Unlike reactive maintenance, it does not involve sitting around and waiting for a machine to fail. Instead, it relies on constant monitoring of assets using advanced sensors, when they pick up any early signs of wear and tear, the manager can schedule appropriate repairs or service.
● Provides increased visibility into the condition of assets
● Helps prevent breakdowns and costly repairs
● Promotes asset longevity
● Is economical in the long run
● The higher initial investment required in IT and tech
● It might be hard to retrofit sensors on very old equipment
● Requires trained staff
● Some of the cutting-edge technology is still in its early phases of development
Implications for supply chains
The modern global supply chain leverages IoT sensors and artificial intelligence in a big way for tracking shipments and optimizing delivery times. Using the same technology in maintenance management should help businesses improve supply chain efficiencies further.
The more calculated predictive maintenance strategy imposes less strain on a firm's supply chains. Insights into asset health allow managers to plan the number of parts they need to order from vendors well in advance. And, on the market side, fewer breakdowns mean that the flow of products to the clients remains undisturbed.
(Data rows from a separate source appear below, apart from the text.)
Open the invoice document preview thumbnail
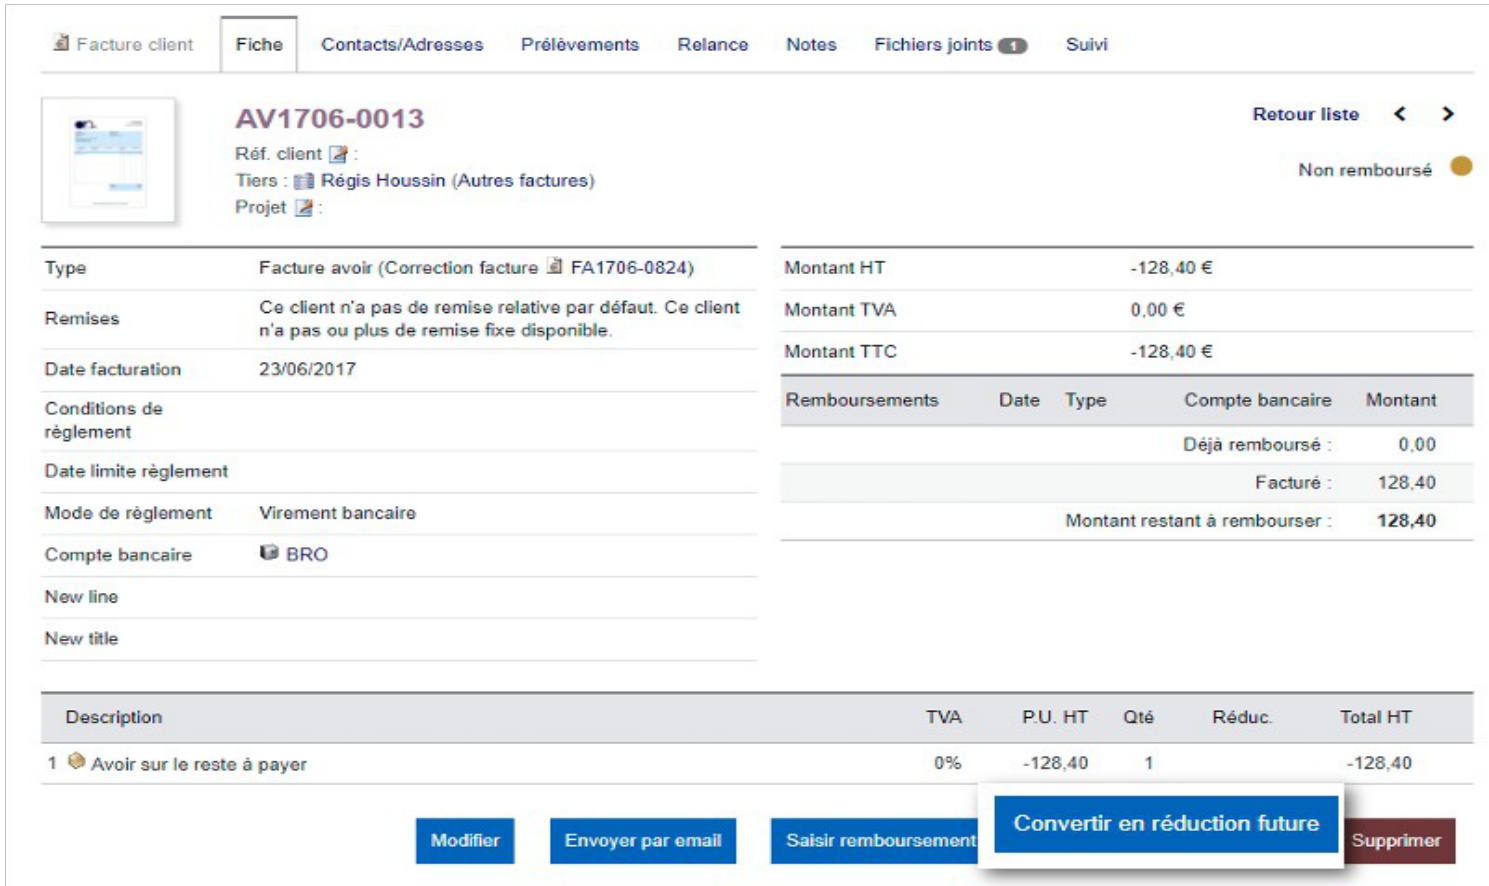Viewport: 1489px width, 886px height. pos(108,160)
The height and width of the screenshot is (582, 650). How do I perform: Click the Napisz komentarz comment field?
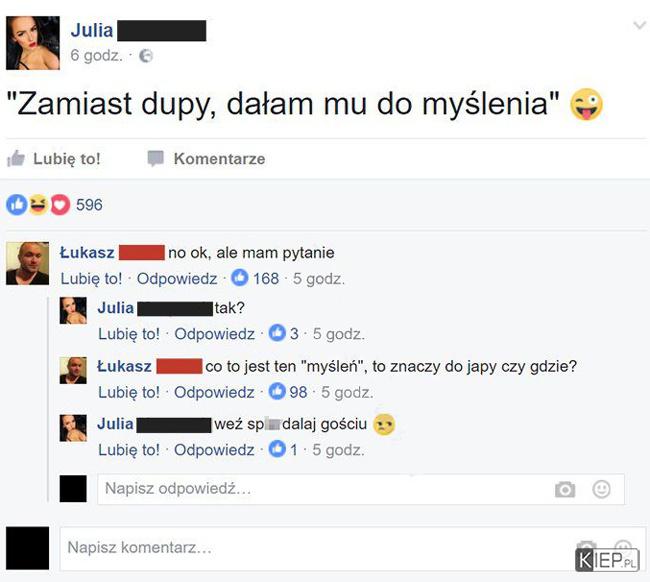(353, 548)
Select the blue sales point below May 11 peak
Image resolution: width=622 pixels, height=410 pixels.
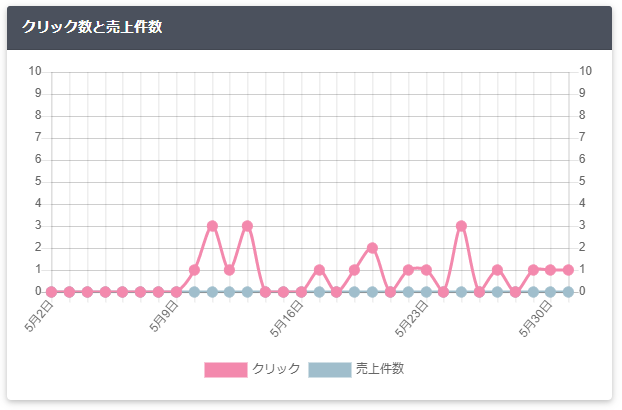(x=212, y=292)
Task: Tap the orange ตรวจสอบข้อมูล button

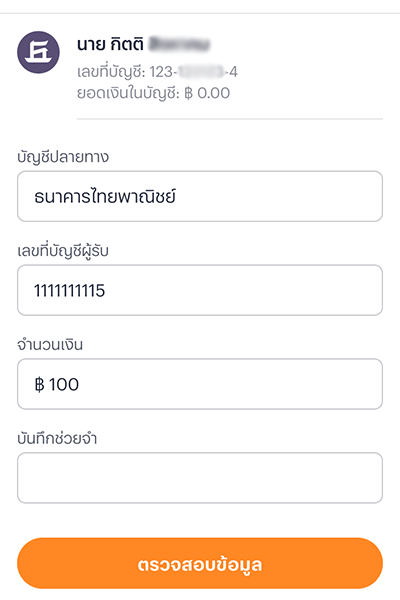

One of the side effects of the global pandemic has been the rapid adoption of digital technologies by businesses and their clients. As a novel strategy, predictive maintenance had found fewer adopters at the enterprise level before 2020.
That state of affairs should change in the coming months as more firms are compelled to seek improved efficiency in maintenance and supply chain management. Predictive maintenance holds a decisive edge over older strategies and should give enterprises the edge they need in dealing with an increasingly unpredictable business environment.